There has been a large increase in the number of private and public initiatives aimed at helping patients navigate the minefield of health care pricing, thereby making it more transparent. Price transparency is viewed as critical to achieving “high value” care, and the need has become increasingly urgent as more consumers are enrolled in high deductible and consumer health plans and as more companies are self-insured and thus incentivized to enable their employees to obtain high value care. Price transparency has garnered widespread legislative and media attention, including being a key focus of a recent U.S. Senate Finance Committee hearing and the longest Time magazine article ever published.

Pulling Back the Covers

There are multiple efforts underway to improve price transparency including state and federal government efforts, health plan websites, and consumer-oriented websites. However, private companies have also emerged to provide pricing tools. These companies play a key role, yet have been rarely mentioned or studied in the academic literature. Their importance is illustrated by the fact that one of these companies (Castlight Health) garnered one of the largest venture rounds for a health care IT company on record and has been identified as one of the most likely digital health companies to have an IPO in the near future.

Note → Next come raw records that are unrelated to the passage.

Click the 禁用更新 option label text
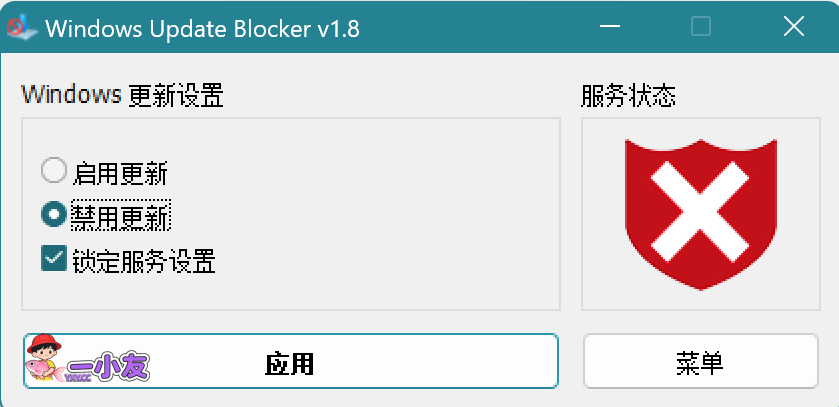[x=120, y=216]
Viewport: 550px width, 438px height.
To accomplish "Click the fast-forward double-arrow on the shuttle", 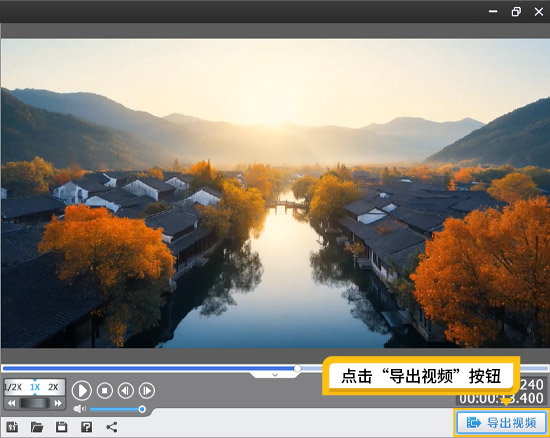I will point(58,403).
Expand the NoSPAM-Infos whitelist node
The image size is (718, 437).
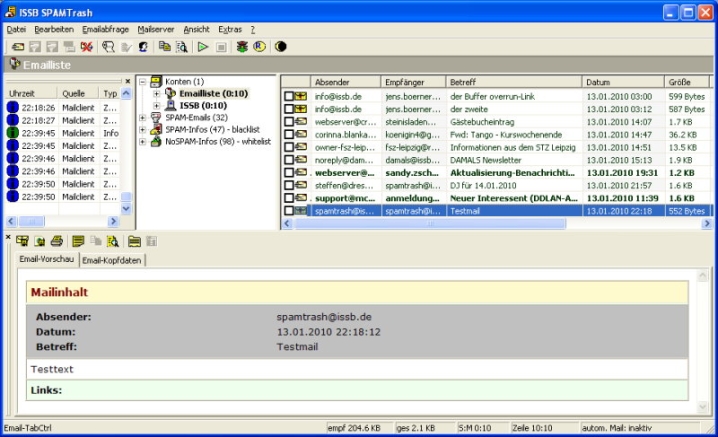tap(143, 142)

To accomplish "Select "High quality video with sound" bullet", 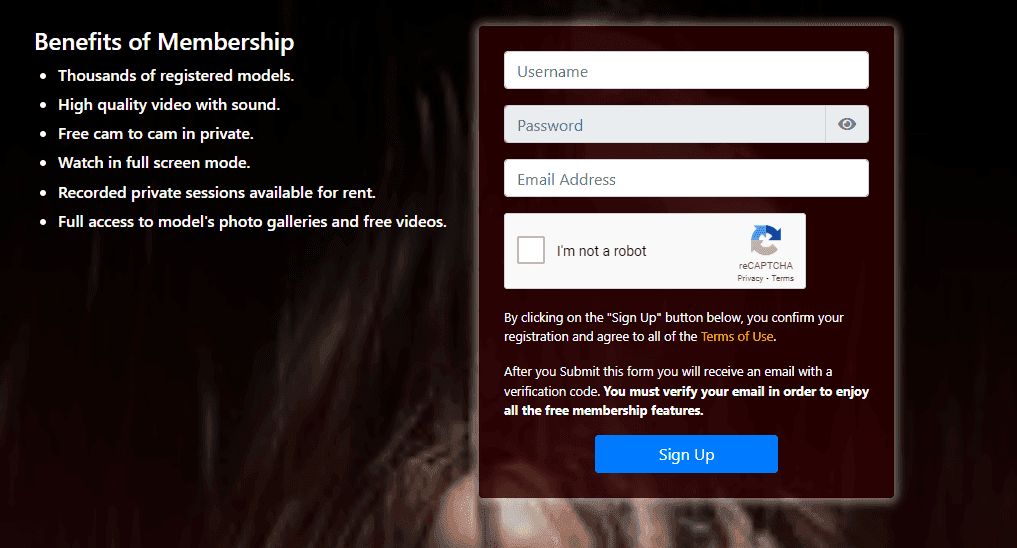I will [x=169, y=105].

We “pulled back the covers” on five leading private companies providing pricing tools to give an objective view of the services they provide and their role in transparency efforts. These “third-party vendors” work with self-insured employers to aggregate price information from past claims and make it available to employees.

These companies all state that they provide consumers personalized information regarding what they will pay for health care services and in some cases prescriptions. While the mission of these five companies is the same, their methods for estimating prices and presenting information are vastly different from one another. All of the companies provide websites where the consumer may log on and assess what the “price” might be for a health care procedure such as colonoscopy. While all the companies state that they provide personalized information for “what the consumer pays,” there are significant differences in what information is provided, how it is presented, and where the information is obtained. For example, one company may refer to “pricing” of a procedure as “cost” while another company may refer to the price of the same procedure as “doctor’s charge.” Moreover, companies provide different types of price information so that it can be difficult to make comparisons.

Among other differences, the companies differ in what they define as “a service,” leaving many questions open. Is an office visit included? Is a doctor’s charge?  Furthermore, several companies do not include measures of quality along with price, leaving a large gap in the information needed to make truly informed decisions.

Where to Next?

Price transparency companies do fill an important need by increasing access to prices for services. As they compete among themselves, they might develop more refined pricing tools leading to more engaged patients and informed use of services.  The emergence of these companies is a key trend with a potential to alter the health care landscape, but greater transparency and consistency is needed or else there is a risk that customers will become confused and discouraged. There is also a need for greater understanding of these companies and the role they play in the larger health policy picture.